60 Jahre VVN Niedersachsen
Kampf gegen die Illegalität
Den behördlichen Schikanen folgten bald auf breiter Front Verbotsverfahren. Die Adenauer-Regierung empfahl den Landesregierungen, alle Organisationen zu verbieten, die gegen die Remilitarisierung und für die Einheit Deutschlands eintraten. Zu ihnen gehörte natürlich auch die VVN. Darauf hin wurden im Juni 1951 in Hessen der Rat der VVN und in Rheinland-Pfalz, Hamburg und Niedersachsen die Landesverbände der Vereinigung verboten. Das Landesbüro in Hannover wurde geschlossen. Die VVN klagte gegen dieses Verfahren und erlangte im Juli 1954 endgültig die Rücknahme des Verbots.
"Ein großer Erfolg der VVN, der ohne die umfangreiche internationale Unterstützung und Solidarität demokratischer Organisationen und Persönlichkeiten Niedersachsens nicht denkbar gewesen wäre."
Nun versuchte die Landesregierung, die Wiedereintragung der VVN in das Vereinsregister zu blockieren. Erst durch einen erneuten Prozess wurde sie gezwungen, das Fortbestehen der Vereinigung anzuerkennen. "Am 31. Januar 1956, zum 23. Jahrestag der Machtübertragung an die Nazis, erlangte die VVN Niedersachsen nach fast 5 Jahren Illegalität die volle Handlungsfreiheit wieder!"
Dennoch gingen die behördlichen Schikanen weiter. Während die Bundesregierung einen Verbotsprozess gegen die Vereinigung vorbereitete, wurden alleine zwischen Mai 1962 und Januar 1963 in Hannover drei öffentliche Versammlungen kurzfristig verboten.
Zugleich wurden viele Kameradinnen und Kameraden Opfer der “Blitzgesetze”, die 1951 in Vorbereitung des KPD-Verbots erlassen worden waren. Sie wurden wegen der verschiedensten politischen oder sozialen Aktivitäten zu z. T. mehrjährigen Gefängnisstrafen verurteilt. Dabei setzte die Adenauerjustiz Sondergerichte ein und bediente sich auch solcher Richter und Staatsanwälte, die ihre Erfahrungen in politischen Strafsachen schon in der Zeit des Faschismus sammeln konnten. Besonders berüchtigt war dabei die Staatsschutzkammer in Lüneburg!
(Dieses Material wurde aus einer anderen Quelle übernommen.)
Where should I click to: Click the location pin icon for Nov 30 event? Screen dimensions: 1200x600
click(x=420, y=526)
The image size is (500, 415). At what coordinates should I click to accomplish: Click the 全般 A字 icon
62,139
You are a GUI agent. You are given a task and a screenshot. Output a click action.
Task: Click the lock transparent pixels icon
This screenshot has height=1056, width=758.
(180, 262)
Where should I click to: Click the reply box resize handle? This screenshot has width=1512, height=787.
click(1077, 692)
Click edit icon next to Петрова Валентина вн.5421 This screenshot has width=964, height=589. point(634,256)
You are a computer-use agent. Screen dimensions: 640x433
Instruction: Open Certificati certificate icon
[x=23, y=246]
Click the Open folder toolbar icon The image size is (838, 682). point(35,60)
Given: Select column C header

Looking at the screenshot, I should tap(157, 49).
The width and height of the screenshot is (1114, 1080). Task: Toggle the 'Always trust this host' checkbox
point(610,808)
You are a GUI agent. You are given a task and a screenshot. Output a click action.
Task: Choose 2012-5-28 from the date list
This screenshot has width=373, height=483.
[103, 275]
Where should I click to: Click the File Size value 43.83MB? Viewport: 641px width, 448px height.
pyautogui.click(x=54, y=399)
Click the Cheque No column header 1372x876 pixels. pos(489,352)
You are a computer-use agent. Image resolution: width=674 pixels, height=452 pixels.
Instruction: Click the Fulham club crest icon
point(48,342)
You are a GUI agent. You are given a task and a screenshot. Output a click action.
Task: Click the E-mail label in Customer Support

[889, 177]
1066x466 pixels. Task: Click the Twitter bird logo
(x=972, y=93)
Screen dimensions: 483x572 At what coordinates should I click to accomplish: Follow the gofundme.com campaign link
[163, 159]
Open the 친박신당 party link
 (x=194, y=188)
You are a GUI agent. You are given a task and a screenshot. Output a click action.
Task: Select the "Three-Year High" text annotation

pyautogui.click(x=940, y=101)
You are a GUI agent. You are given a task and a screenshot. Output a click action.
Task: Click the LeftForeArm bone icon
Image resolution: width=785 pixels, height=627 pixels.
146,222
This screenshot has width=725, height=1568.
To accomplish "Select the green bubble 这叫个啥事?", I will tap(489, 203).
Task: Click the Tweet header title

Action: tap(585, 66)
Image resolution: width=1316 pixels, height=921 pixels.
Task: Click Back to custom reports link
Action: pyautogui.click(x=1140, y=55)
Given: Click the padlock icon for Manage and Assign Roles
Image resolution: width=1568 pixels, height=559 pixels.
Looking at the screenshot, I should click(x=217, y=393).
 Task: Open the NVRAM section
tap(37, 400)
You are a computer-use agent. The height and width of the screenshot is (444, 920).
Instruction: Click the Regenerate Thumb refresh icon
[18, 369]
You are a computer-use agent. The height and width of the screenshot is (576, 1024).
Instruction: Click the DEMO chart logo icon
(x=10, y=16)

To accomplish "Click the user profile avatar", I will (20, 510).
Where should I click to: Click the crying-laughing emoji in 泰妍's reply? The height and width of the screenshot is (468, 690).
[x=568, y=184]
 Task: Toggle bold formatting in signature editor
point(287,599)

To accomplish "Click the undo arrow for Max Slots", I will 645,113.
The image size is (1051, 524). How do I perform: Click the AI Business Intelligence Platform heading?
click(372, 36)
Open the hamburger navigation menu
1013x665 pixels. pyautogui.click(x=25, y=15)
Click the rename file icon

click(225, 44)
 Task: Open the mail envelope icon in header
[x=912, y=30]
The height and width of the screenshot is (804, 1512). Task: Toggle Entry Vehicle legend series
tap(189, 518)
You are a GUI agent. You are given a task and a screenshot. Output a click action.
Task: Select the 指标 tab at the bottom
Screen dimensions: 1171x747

Am 29. November 1962 begann schließlich der legendäre Verbotsprozess vor dem Bundesverwaltungsgericht in West-Berlin. Er wurde schon am zweiten Verhandlungstag durch den überraschenden Auftritt von August BAUMGARTE, Landessekretär der VVN Niedersachsen, beendet, bei dem die Nazivergangenheit des vorsitzenden Richters enthüllt wurde. ("Herr Dr. Werner, Sie sind ein alter Nazi!") Der Prozesssonderdienst des VVN-Präsidiums gab dazu am 30.11.1962 die folgende Schilderung:
"Der zweite Verhandlungstag im Prozess gegen die Vereinigungen der Verfolgten des Naziregimes (VVN) (...) begann mit einem dramatischen Auftakt. Aus dem Zuschauerraum wurden dem Gericht von dem Sekretär der VVN Niedersachsen, August Baumgarte, Fotokopien von Dokumenten überreicht, die den Vorsitzenden des Senats, Dr. Fritz Werner belasten. Aus ihnen geht hervor, dass Dr. Werner schon 1933 Mitglied der SA war und in einer 1934 veröffentlichten Dissertation nazistische Auffassungen vertrat. Dem Präsidium der VVN waren diese Dokumente unbekannt. Als einer seiner bevollmächtigten Vertreter im Prozess übernahm Alfred Hausser aus Stuttgart den Antrag von August Baumgarte, Dr. Werner auf Grund der Dokumente als befangen abzulehnen. Rechtsanwalt Dr. Hamann beantragte die Vertagung des Prozesses, damit dem gesamten Präsidium der VVN Gelegenheit gegeben werde, sich zu der neuen, ernsten Situation zu äußern. Das Gericht entsprach diesem Antrag."
Der Prozess wurde zunächst ausgesetzt. Insbesondere die breite internationale Solidarität machte es der Bundesregierung dann unmöglich, ihn weiter zu betreiben.